SUPPLIED DATA START

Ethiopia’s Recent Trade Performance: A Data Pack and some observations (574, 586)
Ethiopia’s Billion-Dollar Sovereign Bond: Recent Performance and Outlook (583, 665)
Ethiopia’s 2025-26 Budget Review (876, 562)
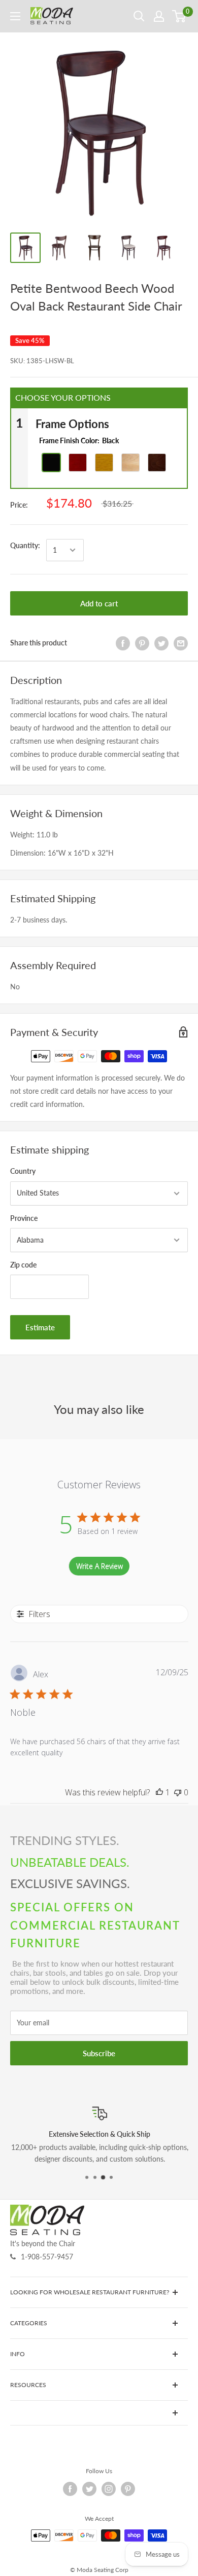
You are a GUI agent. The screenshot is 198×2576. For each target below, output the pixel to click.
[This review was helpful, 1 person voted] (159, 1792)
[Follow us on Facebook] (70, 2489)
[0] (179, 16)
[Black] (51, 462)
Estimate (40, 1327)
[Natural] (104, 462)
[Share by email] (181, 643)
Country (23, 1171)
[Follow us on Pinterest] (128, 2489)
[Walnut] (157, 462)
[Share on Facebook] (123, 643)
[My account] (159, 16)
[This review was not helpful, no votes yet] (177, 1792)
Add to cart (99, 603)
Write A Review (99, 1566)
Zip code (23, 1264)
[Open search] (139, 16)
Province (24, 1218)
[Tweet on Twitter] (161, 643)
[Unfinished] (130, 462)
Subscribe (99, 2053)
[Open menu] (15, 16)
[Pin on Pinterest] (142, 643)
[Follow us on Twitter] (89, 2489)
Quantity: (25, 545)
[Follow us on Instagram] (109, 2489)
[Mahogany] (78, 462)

SUPPLIED DATA END

[GOAL OF THE EXERCISE]:
Repeat each entry exactly as given; no pictures belong in the copy.

[FINISHED TASK]:
Ethiopia’s Recent Trade Performance: A Data Pack and some observations (574, 586)
Ethiopia’s Billion-Dollar Sovereign Bond: Recent Performance and Outlook (583, 665)
Ethiopia’s 2025-26 Budget Review (876, 562)
You are a GUI agent. The screenshot is 198×2576. For each target below, output the pixel to click.
[This review was helpful, 1 person voted] (159, 1792)
[Follow us on Facebook] (70, 2489)
[0] (179, 16)
[Black] (51, 462)
Estimate (40, 1327)
[Natural] (104, 462)
[Share by email] (181, 643)
Country (23, 1171)
[Follow us on Pinterest] (128, 2489)
[Walnut] (157, 462)
[Share on Facebook] (123, 643)
[My account] (159, 16)
[This review was not helpful, no votes yet] (177, 1792)
Add to cart (99, 603)
Write A Review (99, 1566)
Zip code (23, 1264)
[Open search] (139, 16)
Province (24, 1218)
[Tweet on Twitter] (161, 643)
[Unfinished] (130, 462)
Subscribe (99, 2053)
[Open menu] (15, 16)
[Pin on Pinterest] (142, 643)
[Follow us on Twitter] (89, 2489)
Quantity: (25, 545)
[Follow us on Instagram] (109, 2489)
[Mahogany] (78, 462)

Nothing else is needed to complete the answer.